After a long time setting up the family’s arrival at the mansion and discovering it’s actually haunted, the film rushes through its last third. The Evers, minus the wife, literally race through the graveyard, where fans get glimpses of the sequences they adore from the Disney attraction. While this could’ve ben used to set up a future film, or series, it’s clear that this is fan service, that someone didn’t really want included in the movie. It does nothing to advance the plot. Even worse, when the Evers come to the singing busts, the busts slow the action down and provide zero useful information; sadly, they aren’t even funny, though they are in harmony. Problems are resolved with very little suspense, and movie runs into the climax.
Burying the Haunted Mansion
Even with its flaws, the film is a pleasant diversion with enough fan service to delight. It’s quite possible that leaving Jim Evers next to his car, crying about his wife, and shutting off the movie before the arrival of Madame Leota would make this a better film with a sad ending. Evers’ wife would become ghost 1,000, and the mansion would be filled. Unfortunately, the film continues to its detriment, and its credits bury it under the unrelated and unforgivable.
Damsel in Distress
Marsha Thompson plays Sara Evers, who up to this point has been called Jim Evers’ wife in this review because she takes no action on her own. She is the McGuffin (what everyone is trying to get). When she finally does do something, she decides to marry the ghost, so that she can save her children. Then she takes poison and has to be saved. Thompson is little more than arm candy for the two male leads; she is literally there for her looks.

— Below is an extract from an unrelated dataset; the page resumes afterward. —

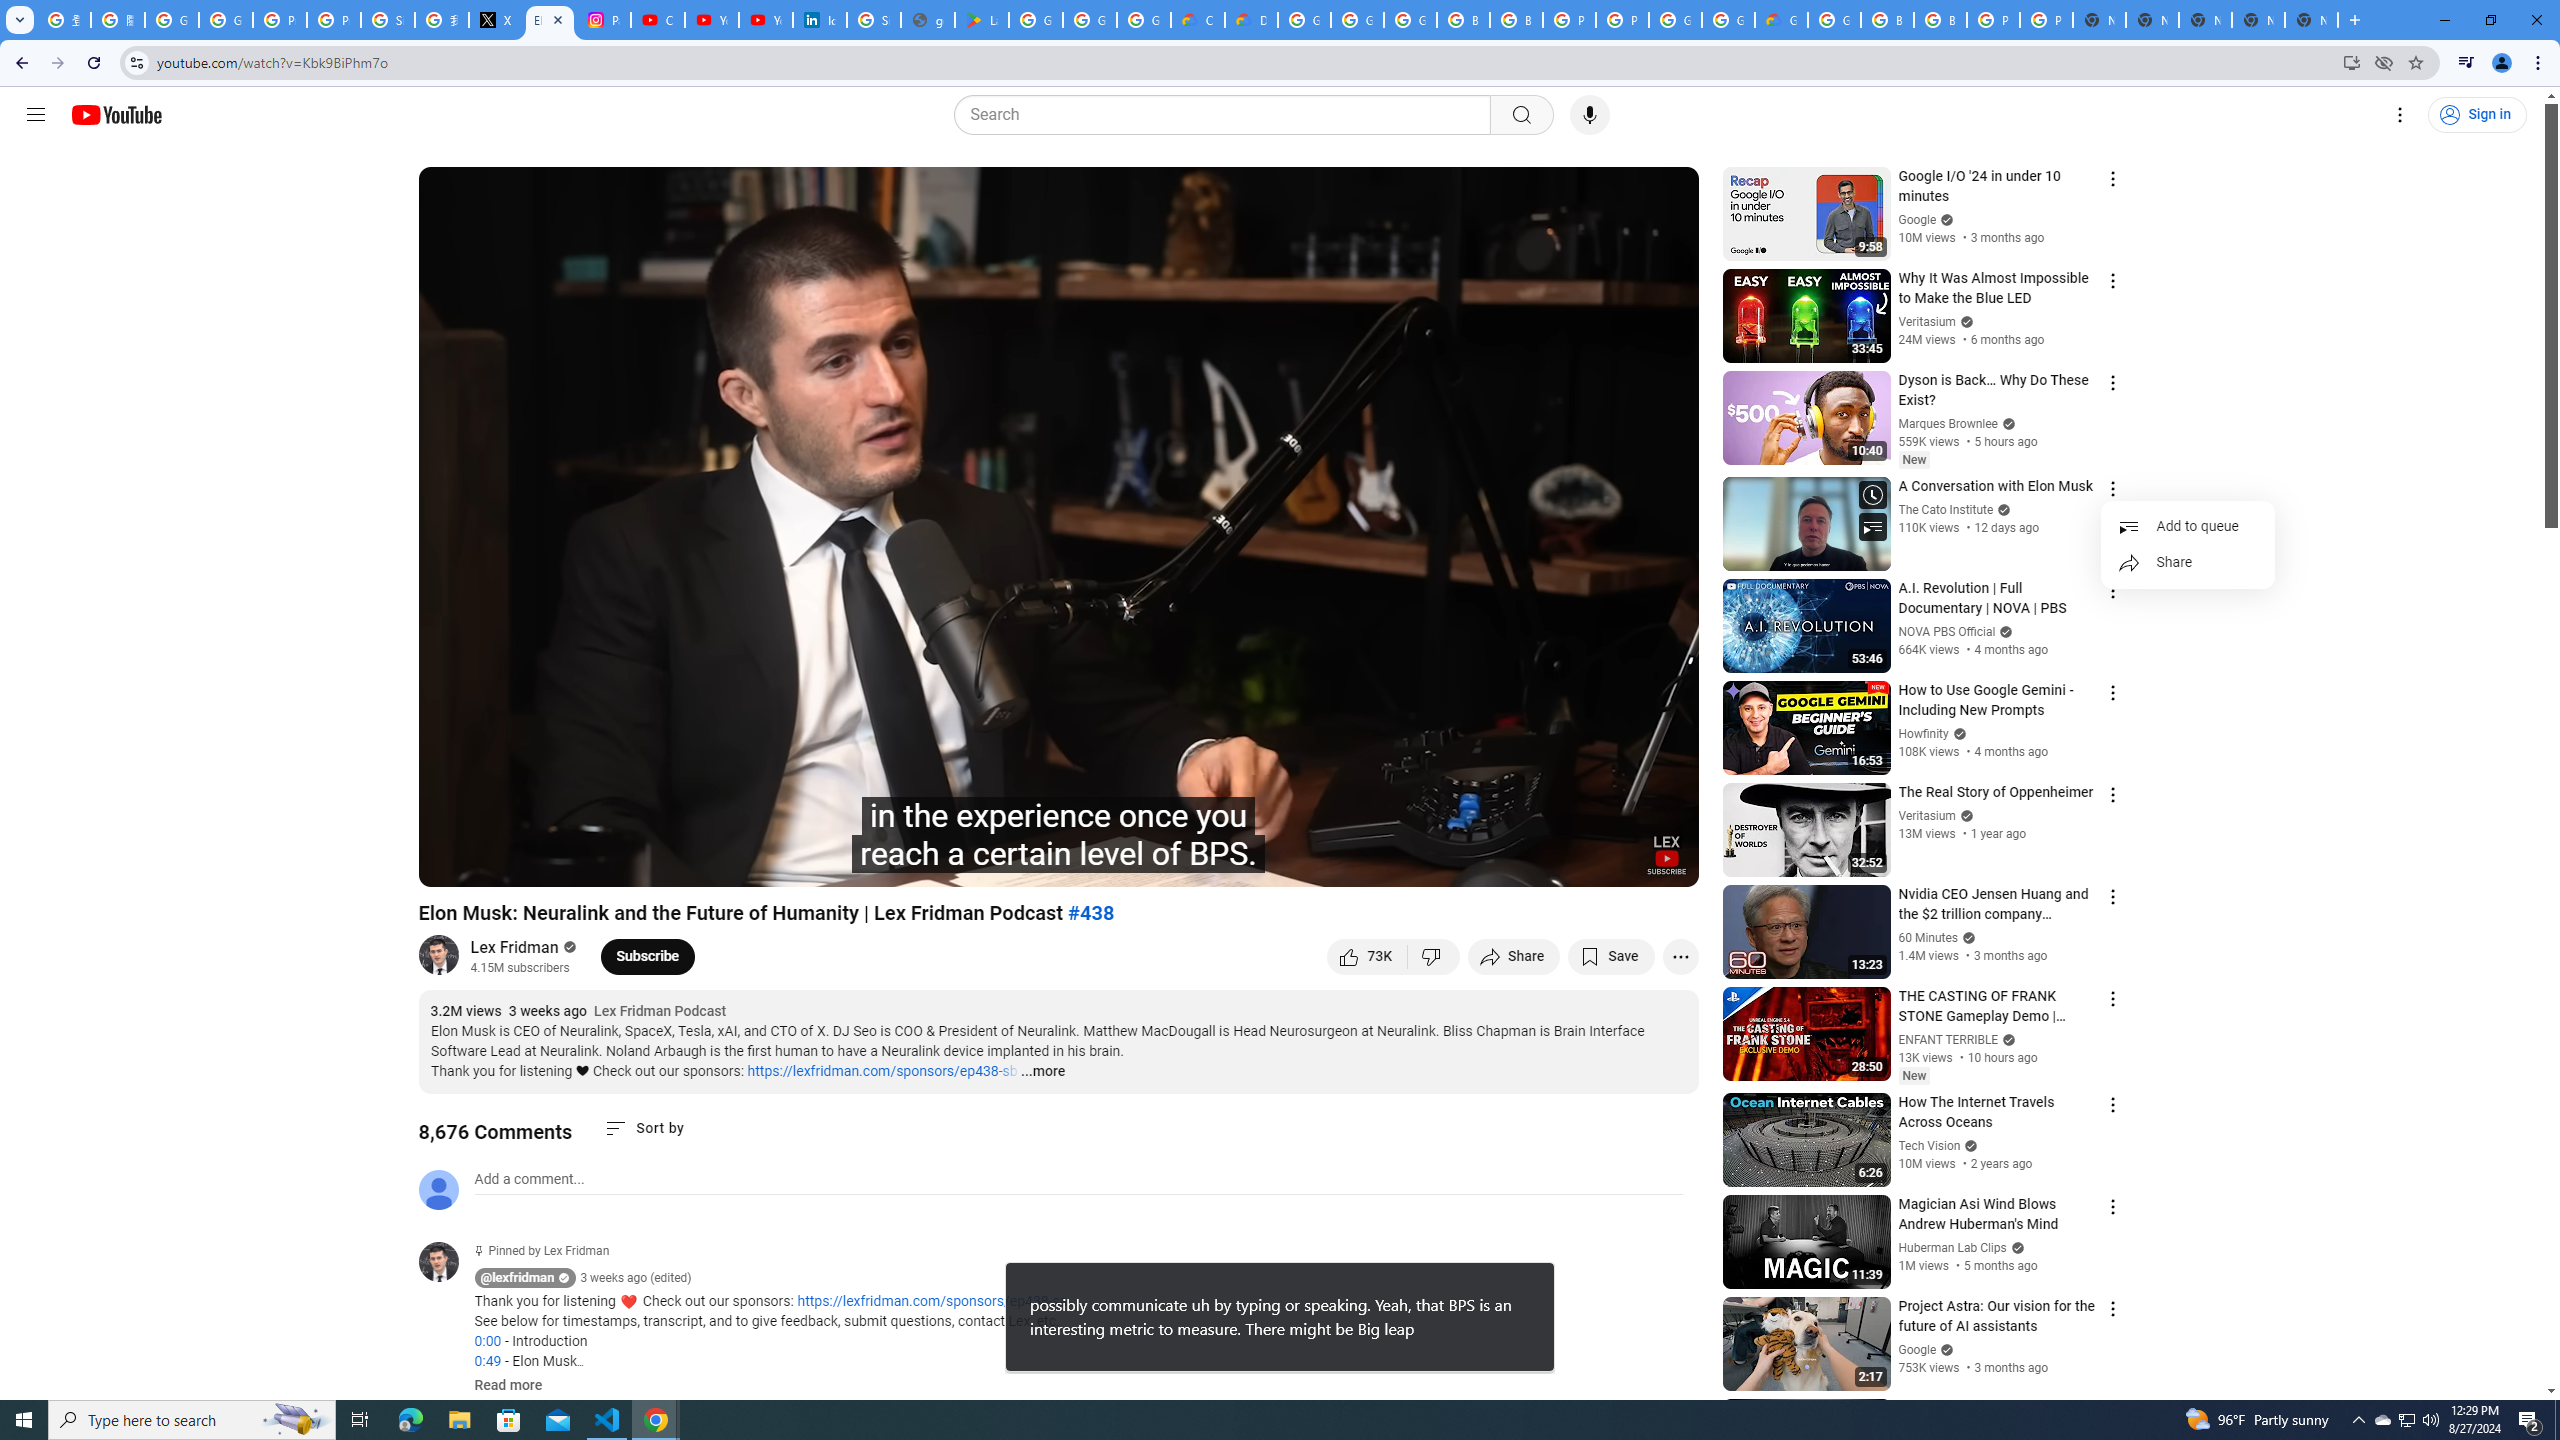 This screenshot has height=1440, width=2560. I want to click on 'Dislike this video', so click(1434, 955).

Jim Evers arrives to stop the wedding, the fireplace opens up to hell, and a fiery dragon tongue whips around the room grabbing the butler by the ankle to drag him to the pit in a scene reminiscent of Gandalf’s fall with the Balrog. The wife and kids have little to no reaction to this apparition; they must be too jaded by now to care about it much. The butler grabs Jim Evers, who is saved by the repentant, now-enlightened, would-be groom.
The credits roll with “Iz You” performed by Nelly. This rap song has no connection to the film. Its style doesn’t match anything else seen or heard during the movie. Its lyrical content doesn’t mention ghosts, haunts, or anything haunted. It uses a riff from “the People’s Court” theme. This might be the worst choice made for the credits of any film. If the credits are supposed to help ease you back into reality, “Iz You” drives you recklessly from the theater. Nelly isn’t even a Disney contracted singer; they borrowed him. Maybe the idea was to run the audience over with a bus load of Nelly beats, so viewers could become happy haunts.
At the end of the credits, the Disney Company placed an advertisement: You’ve seen the movie now ride the ride. That one simple sentence explains why the film failed — a lack of attention to its own mythos. The parks do not have rides; they have attractions. These words are so important that they are ingrained in cast members’ minds as they go through training. Anyone familiar with the Disney Company knows this terminology and uses it when referencing Disney in particular.
The most egregious error the film makes is regarding its happy haunts. At the end of the film, all the spirits rise into heaven (or possibly, Heaven). This single scene completely ignores one of the best parts of the attraction. As you leave the Haunted Mansion, Little Leota invites you to hurry back, and the barbershop quartet sings “Mortals pay a token fee… We like your company.” It also preemptively undercuts the after credits scene where Jennifer Tilly’s Madame Leota invites the audience to hurry back. With all the spirits gone, there’s nothing to hurry back to. There is also no room for a sequel. It’s a shame that so many ghosts had their stories swallowed up in this movie. Hopefully, Disney’s next foray into the Haunted Mansion on film will be a better story and more cognizant of the attraction’s storytelling possibilities.